[Dataset entries]

□ □ □ □ □ □ □

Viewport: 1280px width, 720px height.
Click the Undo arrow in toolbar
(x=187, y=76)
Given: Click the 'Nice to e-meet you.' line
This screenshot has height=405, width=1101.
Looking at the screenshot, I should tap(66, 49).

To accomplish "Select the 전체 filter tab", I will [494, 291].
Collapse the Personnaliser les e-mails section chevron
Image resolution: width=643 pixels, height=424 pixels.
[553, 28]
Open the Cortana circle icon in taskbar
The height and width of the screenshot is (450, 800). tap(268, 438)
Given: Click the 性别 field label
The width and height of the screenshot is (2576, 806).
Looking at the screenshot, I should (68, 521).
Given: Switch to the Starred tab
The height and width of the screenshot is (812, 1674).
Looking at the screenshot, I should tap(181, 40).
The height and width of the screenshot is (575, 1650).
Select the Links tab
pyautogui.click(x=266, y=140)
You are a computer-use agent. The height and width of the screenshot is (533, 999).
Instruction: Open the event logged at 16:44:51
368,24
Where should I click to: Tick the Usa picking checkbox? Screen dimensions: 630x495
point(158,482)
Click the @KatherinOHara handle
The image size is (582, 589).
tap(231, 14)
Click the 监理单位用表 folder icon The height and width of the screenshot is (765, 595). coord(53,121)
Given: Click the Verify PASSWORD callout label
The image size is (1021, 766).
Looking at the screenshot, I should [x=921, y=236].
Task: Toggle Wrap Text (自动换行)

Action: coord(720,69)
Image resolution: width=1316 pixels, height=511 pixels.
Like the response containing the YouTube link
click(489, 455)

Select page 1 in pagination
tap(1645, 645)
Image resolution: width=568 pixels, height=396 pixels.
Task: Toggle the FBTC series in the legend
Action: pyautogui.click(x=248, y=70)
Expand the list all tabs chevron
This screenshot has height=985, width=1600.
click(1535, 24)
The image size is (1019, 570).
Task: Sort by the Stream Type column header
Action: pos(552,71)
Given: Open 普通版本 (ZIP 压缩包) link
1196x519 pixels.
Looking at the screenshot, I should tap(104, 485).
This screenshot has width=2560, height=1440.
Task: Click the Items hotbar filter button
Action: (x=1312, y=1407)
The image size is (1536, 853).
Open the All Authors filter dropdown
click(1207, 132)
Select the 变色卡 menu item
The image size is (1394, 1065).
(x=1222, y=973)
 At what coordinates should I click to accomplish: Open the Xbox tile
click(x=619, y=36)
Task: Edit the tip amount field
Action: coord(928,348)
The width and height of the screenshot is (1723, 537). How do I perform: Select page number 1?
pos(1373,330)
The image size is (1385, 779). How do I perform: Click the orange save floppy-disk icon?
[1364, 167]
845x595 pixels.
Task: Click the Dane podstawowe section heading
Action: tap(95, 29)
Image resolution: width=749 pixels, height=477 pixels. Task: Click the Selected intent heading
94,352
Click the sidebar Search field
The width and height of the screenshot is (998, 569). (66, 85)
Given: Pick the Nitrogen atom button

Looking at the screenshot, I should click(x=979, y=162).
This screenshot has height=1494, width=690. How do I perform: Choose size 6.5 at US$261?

□ □ □ □ □ □ □

Return exactly the lines above from the line that has "Click the 监理单位用表" through the line that has "Given: Open 普通版本 (ZIP 压缩包) link", inclusive, and nothing else.

Click the 监理单位用表 folder icon The height and width of the screenshot is (765, 595). coord(53,121)
Given: Click the Verify PASSWORD callout label
The image size is (1021, 766).
Looking at the screenshot, I should [x=921, y=236].
Task: Toggle Wrap Text (自动换行)

Action: coord(720,69)
Image resolution: width=1316 pixels, height=511 pixels.
Like the response containing the YouTube link
click(489, 455)

Select page 1 in pagination
tap(1645, 645)
Image resolution: width=568 pixels, height=396 pixels.
Task: Toggle the FBTC series in the legend
Action: pyautogui.click(x=248, y=70)
Expand the list all tabs chevron
This screenshot has height=985, width=1600.
click(1535, 24)
The image size is (1019, 570).
Task: Sort by the Stream Type column header
Action: pos(552,71)
Given: Open 普通版本 (ZIP 压缩包) link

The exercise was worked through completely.